_Data listing_.
○ ○ ○
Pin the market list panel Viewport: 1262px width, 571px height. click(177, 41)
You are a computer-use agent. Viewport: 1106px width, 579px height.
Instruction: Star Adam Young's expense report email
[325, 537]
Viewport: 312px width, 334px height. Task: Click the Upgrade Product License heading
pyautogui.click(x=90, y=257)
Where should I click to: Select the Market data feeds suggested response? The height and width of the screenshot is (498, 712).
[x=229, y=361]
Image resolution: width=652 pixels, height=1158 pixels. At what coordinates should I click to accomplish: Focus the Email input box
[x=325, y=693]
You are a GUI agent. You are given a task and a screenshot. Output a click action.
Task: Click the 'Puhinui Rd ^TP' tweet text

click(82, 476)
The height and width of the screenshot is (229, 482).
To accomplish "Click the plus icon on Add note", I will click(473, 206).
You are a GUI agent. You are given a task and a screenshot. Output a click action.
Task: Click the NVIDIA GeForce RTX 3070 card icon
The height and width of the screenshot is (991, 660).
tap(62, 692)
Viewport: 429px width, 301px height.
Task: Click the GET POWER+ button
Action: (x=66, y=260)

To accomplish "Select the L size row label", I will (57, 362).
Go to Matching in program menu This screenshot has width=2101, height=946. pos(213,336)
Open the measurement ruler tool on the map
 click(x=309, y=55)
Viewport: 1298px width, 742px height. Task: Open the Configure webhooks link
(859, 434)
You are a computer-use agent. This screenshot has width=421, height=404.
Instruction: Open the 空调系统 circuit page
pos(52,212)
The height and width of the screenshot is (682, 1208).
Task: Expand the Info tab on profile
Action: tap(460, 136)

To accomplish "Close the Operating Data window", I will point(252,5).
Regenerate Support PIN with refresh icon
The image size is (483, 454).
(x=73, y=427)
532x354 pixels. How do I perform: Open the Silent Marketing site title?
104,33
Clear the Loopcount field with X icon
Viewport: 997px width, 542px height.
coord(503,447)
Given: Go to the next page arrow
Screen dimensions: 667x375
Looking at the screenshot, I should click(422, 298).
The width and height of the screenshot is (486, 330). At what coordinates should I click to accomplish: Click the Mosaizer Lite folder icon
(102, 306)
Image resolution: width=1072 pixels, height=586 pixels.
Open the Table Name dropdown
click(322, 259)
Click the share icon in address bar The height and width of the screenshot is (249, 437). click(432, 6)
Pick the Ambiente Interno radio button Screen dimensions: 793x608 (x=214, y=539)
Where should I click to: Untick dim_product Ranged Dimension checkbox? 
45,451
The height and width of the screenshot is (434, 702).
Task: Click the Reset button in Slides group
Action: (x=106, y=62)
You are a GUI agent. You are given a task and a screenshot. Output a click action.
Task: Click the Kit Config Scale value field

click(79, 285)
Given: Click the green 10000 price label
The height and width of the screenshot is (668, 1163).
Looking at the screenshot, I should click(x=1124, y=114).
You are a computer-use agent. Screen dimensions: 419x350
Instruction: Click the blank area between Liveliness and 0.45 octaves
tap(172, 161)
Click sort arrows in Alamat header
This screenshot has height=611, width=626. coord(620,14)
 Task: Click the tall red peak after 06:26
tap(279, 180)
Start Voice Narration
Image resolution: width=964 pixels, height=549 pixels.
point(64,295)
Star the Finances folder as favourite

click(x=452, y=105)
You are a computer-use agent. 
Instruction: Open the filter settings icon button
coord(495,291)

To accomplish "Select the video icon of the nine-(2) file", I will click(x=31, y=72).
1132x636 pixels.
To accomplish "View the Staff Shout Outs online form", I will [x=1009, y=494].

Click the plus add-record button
○ ○ ○
Only the lines above starting with the one with "Task: Click the 'Puhinui Rd ^TP' tweet text" and going through the one with "Go to Matching" are to be copied, word for word and with both ends kept.

Task: Click the 'Puhinui Rd ^TP' tweet text

click(82, 476)
The height and width of the screenshot is (229, 482).
To accomplish "Click the plus icon on Add note", I will click(473, 206).
You are a GUI agent. You are given a task and a screenshot. Output a click action.
Task: Click the NVIDIA GeForce RTX 3070 card icon
The height and width of the screenshot is (991, 660).
tap(62, 692)
Viewport: 429px width, 301px height.
Task: Click the GET POWER+ button
Action: (x=66, y=260)

To accomplish "Select the L size row label", I will (57, 362).
Go to Matching in program menu This screenshot has width=2101, height=946. pos(213,336)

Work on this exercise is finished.